Effect of axially varying sandpaper roughness on bubbly drag reduction in Taylor-Couette turbulence

TL;DR

This study experimentally examines how alternating rough and smooth walls in Taylor-Couette flow affect bubbly drag reduction, revealing that roughness patterns influence bubble distribution and drag reduction effectiveness.

Contribution

It introduces a novel experimental setup with alternating rough and smooth wall patterns to analyze their impact on bubbly drag reduction in Taylor-Couette turbulence.

Findings

Alternating rough and smooth walls enhance bubbly drag reduction compared to fully rough walls.

Roughness induces more uniform bubble distribution and increased turbulence.

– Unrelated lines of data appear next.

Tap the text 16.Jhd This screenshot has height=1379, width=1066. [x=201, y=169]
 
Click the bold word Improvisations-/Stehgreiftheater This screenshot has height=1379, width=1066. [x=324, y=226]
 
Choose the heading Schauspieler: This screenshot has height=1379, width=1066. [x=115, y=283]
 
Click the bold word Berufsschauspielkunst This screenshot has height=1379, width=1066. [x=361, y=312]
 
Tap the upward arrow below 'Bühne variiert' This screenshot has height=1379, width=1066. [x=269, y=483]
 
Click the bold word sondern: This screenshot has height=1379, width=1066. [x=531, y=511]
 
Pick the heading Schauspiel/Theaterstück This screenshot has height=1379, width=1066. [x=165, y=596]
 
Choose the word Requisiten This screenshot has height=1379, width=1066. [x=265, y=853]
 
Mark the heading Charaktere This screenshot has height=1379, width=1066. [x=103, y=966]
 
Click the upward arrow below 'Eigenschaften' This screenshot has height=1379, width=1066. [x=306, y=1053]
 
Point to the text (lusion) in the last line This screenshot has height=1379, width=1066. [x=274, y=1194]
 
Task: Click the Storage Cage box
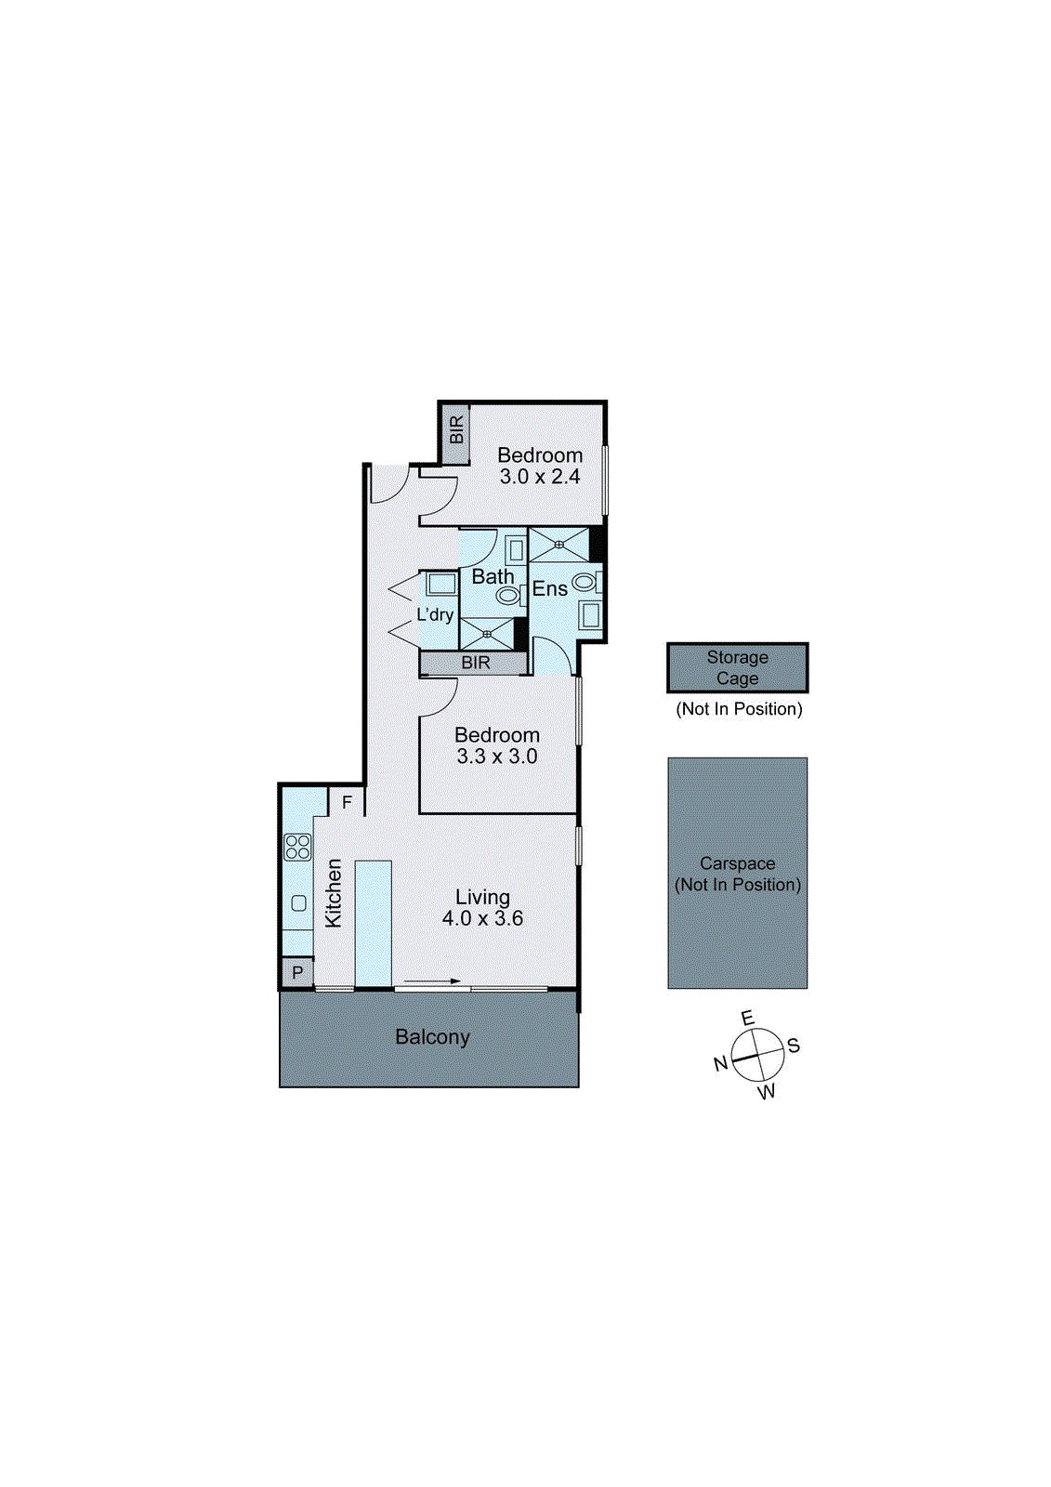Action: (x=737, y=667)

Maximum drag reduction is achieved at specific roughness patterns and flow conditions.

Abstract

We experimentally investigate the influence of alternating rough and smooth walls on bubbly drag reduction (DR). We apply rough sandpaper bands of width $s$ between $48.4\,mm$ and $148.5\,mm$, and roughness height $k = 695\,{\mu}m$, around the smooth inner cylinder (IC) of the Twente Turbulent Taylor-Couette facility. Between sandpaper bands, the IC is left uncovered over similar width $s$, resulting in alternating rough and smooth bands, a constant pattern in axial direction. We measure the DR in water that originates from introducing air bubbles to the fluid at (shear) Reynolds numbers $\textit{Re}_s$ ranging from $0.5 \times 10^6$ to $1.8 \times 10^6$. Results are compared to bubbly DR measurements with a completely smooth IC and an IC that is completely covered with sandpaper of the same roughness $k$. The outer cylinder is left smooth for all variations. Results are also compared to bubbly DR measurements where a smooth outer cylinder is rotating in opposite direction to the smooth IC. This counter rotation induces secondary flow structures that are very similar to those observed when the IC is composed of alternating rough and smooth bands. For the measurements with roughness, the bubbly DR is found to initially increase more strongly with $\textit{Re}_s$, before levelling off to reach a value that no longer depends on $\textit{Re}_s$. This is attributed to a more even axial distribution of the air bubbles, resulting from the increased turbulence intensity of the flow compared to flow over a completely smooth wall at the same $\textit{Re}_s$. The air bubbles are seen to accumulate at the rough wall sections in the flow. Here, locally, the drag is largest and so the drag reducing effect of the bubbles is felt strongest. Therefore, a larger maximum value of bubbly DR is found for the alternating rough and smooth walls compared to the completely rough wall.